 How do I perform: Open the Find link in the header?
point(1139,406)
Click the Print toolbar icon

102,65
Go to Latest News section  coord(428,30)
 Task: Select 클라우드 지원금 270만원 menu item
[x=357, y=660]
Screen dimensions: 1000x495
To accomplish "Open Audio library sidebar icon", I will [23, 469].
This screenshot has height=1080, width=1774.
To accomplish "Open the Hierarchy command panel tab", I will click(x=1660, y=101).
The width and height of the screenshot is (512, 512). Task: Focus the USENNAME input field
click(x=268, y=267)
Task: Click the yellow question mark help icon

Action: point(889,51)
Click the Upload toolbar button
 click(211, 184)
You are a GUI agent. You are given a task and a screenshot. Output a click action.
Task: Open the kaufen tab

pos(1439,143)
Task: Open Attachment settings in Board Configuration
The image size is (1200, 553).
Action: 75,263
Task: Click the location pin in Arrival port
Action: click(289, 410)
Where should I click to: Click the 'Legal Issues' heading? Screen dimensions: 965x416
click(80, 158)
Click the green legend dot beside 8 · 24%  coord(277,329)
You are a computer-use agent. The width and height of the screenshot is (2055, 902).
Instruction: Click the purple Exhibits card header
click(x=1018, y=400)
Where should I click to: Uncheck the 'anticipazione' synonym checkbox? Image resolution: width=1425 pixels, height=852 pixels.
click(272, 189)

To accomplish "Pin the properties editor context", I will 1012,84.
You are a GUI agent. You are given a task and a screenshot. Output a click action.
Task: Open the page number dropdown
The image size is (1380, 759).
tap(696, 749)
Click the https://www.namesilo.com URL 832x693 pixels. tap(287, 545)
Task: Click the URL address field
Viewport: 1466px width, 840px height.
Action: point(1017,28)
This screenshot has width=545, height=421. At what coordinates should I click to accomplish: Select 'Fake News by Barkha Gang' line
============
▶ [GOAL OF THE EXERCISE]: Render every line of the rows above as a JSON list of strings, one string per line, leaving out blank lines.

▶ [FINAL ANSWER]:
[
  " How do I perform: Open the Find link in the header?",
  "point(1139,406)",
  "Click the Print toolbar icon",
  "102,65",
  "Go to Latest News section  coord(428,30)",
  " Task: Select 클라우드 지원금 270만원 menu item",
  "[x=357, y=660]",
  "Screen dimensions: 1000x495",
  "To accomplish \"Open Audio library sidebar icon\", I will [23, 469].",
  "This screenshot has height=1080, width=1774.",
  "To accomplish \"Open the Hierarchy command panel tab\", I will click(x=1660, y=101).",
  "The width and height of the screenshot is (512, 512). Task: Focus the USENNAME input field",
  "click(x=268, y=267)",
  "Task: Click the yellow question mark help icon",
  "Action: point(889,51)",
  "Click the Upload toolbar button",
  " click(211, 184)",
  "You are a GUI agent. You are given a task and a screenshot. Output a click action.",
  "Task: Open the kaufen tab",
  "pos(1439,143)",
  "Task: Open Attachment settings in Board Configuration",
  "The image size is (1200, 553).",
  "Action: 75,263",
  "Task: Click the location pin in Arrival port",
  "Action: click(289, 410)",
  "Where should I click to: Click the 'Legal Issues' heading? Screen dimensions: 965x416",
  "click(80, 158)",
  "Click the green legend dot beside 8 · 24%  coord(277,329)",
  "You are a computer-use agent. The width and height of the screenshot is (2055, 902).",
  "Instruction: Click the purple Exhibits card header",
  "click(x=1018, y=400)",
  "Where should I click to: Uncheck the 'anticipazione' synonym checkbox? Image resolution: width=1425 pixels, height=852 pixels.",
  "click(272, 189)",
  "To accomplish \"Pin the properties editor context\", I will 1012,84.",
  "You are a GUI agent. You are given a task and a screenshot. Output a click action.",
  "Task: Open the page number dropdown",
  "The image size is (1380, 759).",
  "tap(696, 749)",
  "Click the https://www.namesilo.com URL 832x693 pixels. tap(287, 545)",
  "Task: Click the URL address field",
  "Viewport: 1466px width, 840px height.",
  "Action: point(1017,28)",
  "This screenshot has width=545, height=421. At what coordinates should I click to accomplish: Select 'Fake News by Barkha Gang' line"
]